4 lbs chicken whole legs (2 piece, with drumsticks and thighs), bone-in and skin removed
Tandoori Spice Blend
Yogurt Paste
onions, tomatoes, thinly sliced (optional)
romaine lettuce, cut into bite-size pieces (optional)

Tandoori Spice Blend Ingredients:

1/2 tablespoon garam masala (store bought)
3/4 teaspoon red chili powder or cayenne pepper (as per taste)
1/2 tablespoon paprika
1/2 teaspoon coriander powder
1/2 teaspoon cumin powder
1/4 teaspoon turmeric powder

Yogurt Paste:

2 cloves garlic, peeled and minced
1-inch ginger, peeled and minced
1/2 cup plain yogurt, lightly whipped
1/4 cup butter, ghee or oil (lightly warmed)
2 tablespoons rice vinegar or lemon juice
2 teaspoons salt (or as per taste)
pinch of red coloring or saffron (optional)

Method:

1. In a skillet, lightly toast the Spice Blend ingredients for a quick 2 minutes or until fragrant. In a large bowl, make the Yogurt Paste, add in all the toasted Spice Blend, mix well and set aside.

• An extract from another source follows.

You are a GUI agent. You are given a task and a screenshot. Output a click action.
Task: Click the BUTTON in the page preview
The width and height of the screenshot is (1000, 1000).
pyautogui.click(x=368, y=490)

2. Clean and pat dry the chicken legs. With a knife, make 3-4 deep slits on parts of the chicken, front and back. Coat chicken with blended Tandoori Spice paste, making sure extra marination goes into the slits of the chicken. Marinade for 4-6 hours, preferably overnight.

3. Preheat oven to 375 degree Fahrenheit. Line the baking sheet with aluminum foil and place the broiler rack over it. Place the whole rack in the oven for 10 minutes.

4. Remove rack from the oven, place marinated chicken legs in the oven and bake for 45 minutes. Flip the chicken half way, and baste it with extra marinade and continue baking.  Reserve juice in the baking sheet, if any and pour juice over the chicken, cool down/refrigerate until ready for grill.

5. Turn broiler oven or grill to High for 5-10 minutes. Cut the whole legs into 8 equal pieces and arrange them onto the grilling rack. Broil for 5-7 minutes on each side until the chicken is lightly charred and completely cooked.

6. Remove from oven, and ready to serve with a bed of fresh salad, Naan bread or Raita.